In fact, searching text is a challenging problem.  Consider product searches.   Go to www.ebay.com, enter a product, and you will likely get tens, perhaps hundreds of good matches.  In my experience, the eBay search engine works very well.  Other vendors do not do as well -- a search that turns up hundreds of poor matches is not very useful. 

In general, we want a search strategy that returns lots of good matches and very few poor matches.   In this post, we'll use the company directory as an example of how to solve this problem.

So, suppose someone sits at a web page, types in a name, and presses Enter.  How do we select a list of likely names to present?   Most organizations have tried a few approaches.  Soundex looks promising, but in practice tends to return many false positives.  Many organizations home-grow a solution:  only look at the first few characters of each name, perhaps drop all the vowels and squish everything together, or maybe swap first and last names.

Most home-grown solutions suffer from not returning enough likely matches and returning too many bad matches  --- the worst of all situations.  Worse, many organizations invest much time and effort home-growing the poor-performing solution. There are a lot of solutions out there, but rather than re-invent the wheel, let's examine a solution using Oracle's text indexes and fuzzy matching.  We can get good results by using the out-of-box tools provided in the Oracle database.

Let's start with a simple table and some data.  First we'll create a table to hold the names, split into a first name, last name, nickname, and finally all the names concatenated together.
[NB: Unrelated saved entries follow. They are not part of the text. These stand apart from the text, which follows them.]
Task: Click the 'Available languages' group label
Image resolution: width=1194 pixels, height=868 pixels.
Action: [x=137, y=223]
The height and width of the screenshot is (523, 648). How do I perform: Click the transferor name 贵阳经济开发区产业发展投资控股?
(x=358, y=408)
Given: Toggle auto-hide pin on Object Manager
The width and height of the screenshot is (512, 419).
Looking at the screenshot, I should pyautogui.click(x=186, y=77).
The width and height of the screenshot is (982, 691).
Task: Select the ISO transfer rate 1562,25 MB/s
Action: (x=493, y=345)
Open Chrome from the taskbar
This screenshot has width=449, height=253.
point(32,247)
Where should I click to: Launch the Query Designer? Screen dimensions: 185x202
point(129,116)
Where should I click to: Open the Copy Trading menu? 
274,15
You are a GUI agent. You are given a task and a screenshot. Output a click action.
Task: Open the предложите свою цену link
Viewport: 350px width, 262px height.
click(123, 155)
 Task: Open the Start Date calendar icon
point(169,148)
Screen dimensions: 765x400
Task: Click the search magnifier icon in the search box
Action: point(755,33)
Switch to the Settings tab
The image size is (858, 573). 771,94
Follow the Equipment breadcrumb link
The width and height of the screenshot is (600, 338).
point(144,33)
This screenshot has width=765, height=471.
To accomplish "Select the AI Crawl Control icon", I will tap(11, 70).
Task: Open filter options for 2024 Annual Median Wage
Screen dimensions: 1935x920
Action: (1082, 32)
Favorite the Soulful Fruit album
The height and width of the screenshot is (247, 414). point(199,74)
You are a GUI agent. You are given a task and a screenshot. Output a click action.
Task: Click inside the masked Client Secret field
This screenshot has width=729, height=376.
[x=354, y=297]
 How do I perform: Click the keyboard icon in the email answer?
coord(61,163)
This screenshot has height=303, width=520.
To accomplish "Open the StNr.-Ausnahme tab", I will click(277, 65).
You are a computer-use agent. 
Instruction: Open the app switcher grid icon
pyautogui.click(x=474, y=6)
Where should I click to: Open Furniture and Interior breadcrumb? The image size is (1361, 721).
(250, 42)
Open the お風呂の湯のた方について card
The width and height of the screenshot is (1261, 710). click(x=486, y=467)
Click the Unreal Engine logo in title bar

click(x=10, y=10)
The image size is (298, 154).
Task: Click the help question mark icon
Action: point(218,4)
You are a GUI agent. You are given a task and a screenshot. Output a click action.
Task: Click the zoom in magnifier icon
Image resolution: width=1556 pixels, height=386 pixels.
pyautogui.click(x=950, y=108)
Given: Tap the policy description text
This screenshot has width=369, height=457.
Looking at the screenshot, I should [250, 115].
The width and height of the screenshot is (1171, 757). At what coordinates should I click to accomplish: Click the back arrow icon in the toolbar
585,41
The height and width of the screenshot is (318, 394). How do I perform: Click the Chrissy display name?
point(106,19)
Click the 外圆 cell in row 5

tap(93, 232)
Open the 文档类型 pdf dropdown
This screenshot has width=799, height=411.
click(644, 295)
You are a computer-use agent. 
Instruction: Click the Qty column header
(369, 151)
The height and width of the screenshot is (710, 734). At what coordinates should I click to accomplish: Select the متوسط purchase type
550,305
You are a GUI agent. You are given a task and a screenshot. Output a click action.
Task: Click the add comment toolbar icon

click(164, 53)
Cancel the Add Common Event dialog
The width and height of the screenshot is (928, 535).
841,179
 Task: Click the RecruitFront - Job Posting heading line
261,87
More about the all_names column later.

create table names (
    first_name varchar2(50),
    last_name varchar2(50),
    nick_name varchar2(50),
    all_names varchar2(160)
);

The first_name (John), last_name (Smith), and nick_name (Johnny) are entered as part of normal table maintenance.  The all_names columns is a concatenation of the three names, and we'll use a trigger to maintain the all_names column:

create or replace trigger names_before_iu
before insert or update on names
for each row
begin
   :new.all_names := :new.first_name || ' ' ||
                     :new.last_name || ' ' ||
                     :new.nick_name ;
end;

Next, let's load some test data. We'll use the system catalog to get some "names", with the object's name acting as a first_name and the object's type acting as a last_name. In addition, we'll use the Apex demo_customers table as a source of names:

insert into names (first_name, last_name)
select object_name, object_type
from user_objects;

insert into names (first_name, last_name)
select cust_first_name, cust_last_name
from demo_customers;

Our next step is creating an index on the table. We will index the all_names column using a ctxsys.context type of index:

create index names_ctx
    on names ( all_names)
    indextype is ctxsys.context
    parameters('sync(on commit)');

We will use this context index to do fuzzy matching. Our queries will use the contains function in the where clause, and we need to construct a fuzzy argument to pass to the contains function.  The fuzzy function expands the search to include similarly spelled words.  The fuzzy argument takes three parameters:
  • a search string that is at least 3 characters long
  • a number between 1 and  80 specifying the lowest similarity score we will accept.  A lower number returns more results, a higher number returns better matches.
  • a number specifying how many variations of the search string to use. The more variations we request, the more results we will see.
  • a string specifying whether to weight or noweight the results
These numbers will become clear after a few examples. Sometimes things become clear when you poke them with a stick and see what happens, and this is one of those times.  The fuzzy match argument is a bit tricky to type, so let's create a function to make our typing easier.

create or replace
function mk_fuzzy(p_name in varchar2,
                  p_similarity in number default 50,
                  p_n_variations in number default 10)
    return varchar2 is
    
begin

   return 'fuzzy(' || p_name ||  ',' ||
           p_similarity || ',' ||
           p_n_variations || ',W)';

end mk_fuzzy;

Now for our query.

select score(1), a.first_name, a.last_name  
from names a
where contains(all_names, mk_fuzzy('viw',1,3), 1)>= 0
order by 1 desc;

Let's start at the top.  First, the score function takes one argument, in this case the number 1.   The argument refers to the third argument in the contains function, the number 1.  These two numbers should match, and the score function returns the score from the contains function for each row returned by the query.  Below we will use the contains function twice, and the score index ties the score to a specific contains query.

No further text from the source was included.